Aristotle thought the senses are five because there are five types of perceptible properties in the world to be experienced. This criterion for individuating the senses has had a very longstanding influence, in many domains including for example the visual arts.

Yet, something as ‘mundane’ as coffee tasting generates one of the most challenging philosophical questions, and not only for Aristotle. As you are enjoying your cup of coffee, you appreciate its flavor with your senses of taste and smell: this is one experience and not two, even if two senses are involved. So how do senses do this? For Aristotle, no sense can by itself enable the perceiver to receive input of more than one modality, precisely because uni-modal sensitivity is what according to Aristotle identifies uniquely each sense. On the other hand, it would be of no use to the perceiving subject to have two different types of perceptual input delivered by two different senses simultaneously, but as two distinct perceptual contents. If this were the case, the difficulty would remain unsolved. In which way would the subject make a perceptual judgment (e.g. about the flavor of the coffee), given that not one of the senses could operate outside its own special perceptual domain, but perceptual judgment presupposes discriminating, comparing, binding, etc. different types of perceptual input? One might think that perceptual judgments are made at the conceptual rather than perceptual level. Aristotle (and Plato) however would reject this explanation because they seek an account of animal perception that generalizes to all species and is not only applicable to human beings. In sum, for Aristotle to deliver a unified multimodal perceptual content the senses need to somehow cooperate and gain access in some way to each other’s special domain. But how do they do this?

Linard, Les cinq sens
Linard, Les cinq sens. Public domain via Wikimedia Commons.

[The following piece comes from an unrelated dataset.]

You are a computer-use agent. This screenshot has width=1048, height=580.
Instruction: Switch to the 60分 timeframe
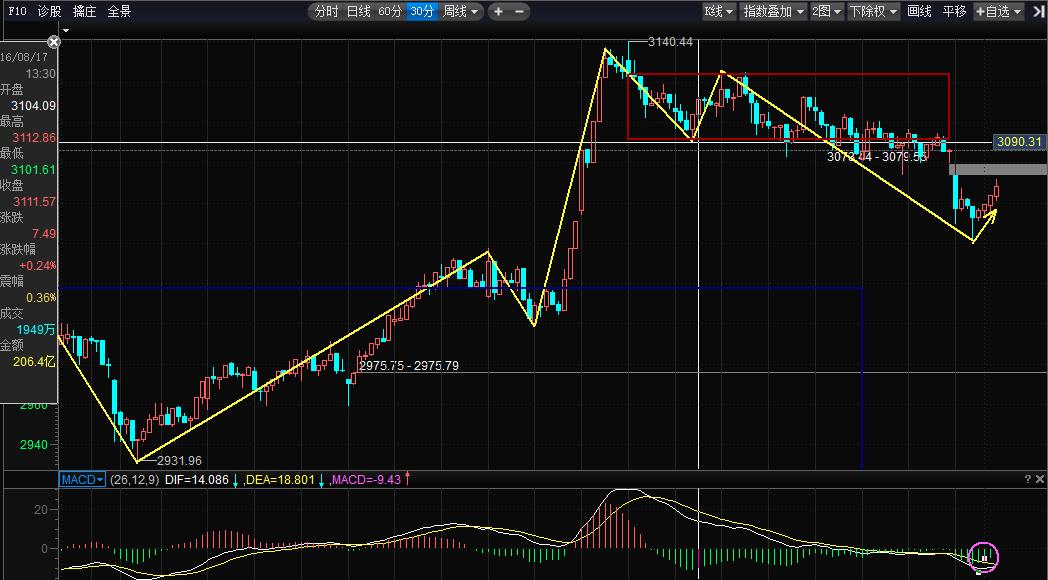(390, 12)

A sixth sense? Is that the solution? Is this what Aristotle means when talking about the ‘common’ sense? There cannot be room for a sixth sense in Aristotle’s theory of perception, for as we have seen each sense is individuated by the special type of perceptible quality it is sensitive to, and of these types there are only five in the world. There is no sixth type of perceptible quality that the common sense would be sensitive to. (And even if there were a sixth sense so individuated, this would not solve the problem of delivering multimodal content to the perceiver, because the sixth sense would be sensitive only to its own special type of perceptibles). The way forward is then to investigate how modally different perceptual contents, each delivered by one sense, can be somehow unified, in such a way that my perceptual experience of coffee may be bitter and hot at once. But how can bitter and hot be unified?

Modeling (metaphysically) of how the senses cooperate to deliver to the perceiving subject unified but complex perceptual content is another breakthrough Aristotle made in his theory of perception. But it is much less known than his criterion for the senses’ individuation. In fact, Aristotle is often thought to have given an ad hoc and unsatisfactory solution to the problem of multimodal binding (of which tasting the coffee’s flavor is an instance), by postulating that there is a ‘common’ sense that somehow enables the subject to perform all the perceptual functions that the five sense singly cannot do. It is timely to take a departure form this received view which does not pay justice to Aristotle’s insights. Investigating Aristotle’s thoughts on complex perceptual content (often scattered among his various works, which adds to the interpretative challenge) reveals a much richer theory of perception that it is by and large thought he has.

If the number of the senses is a difficult question to address, how the senses combine their contents is an even harder one. Aristotle’s answer to it deserves at least as much attention as his views on the number of the senses currently receive in scholarly as well as ‘popular’ culture.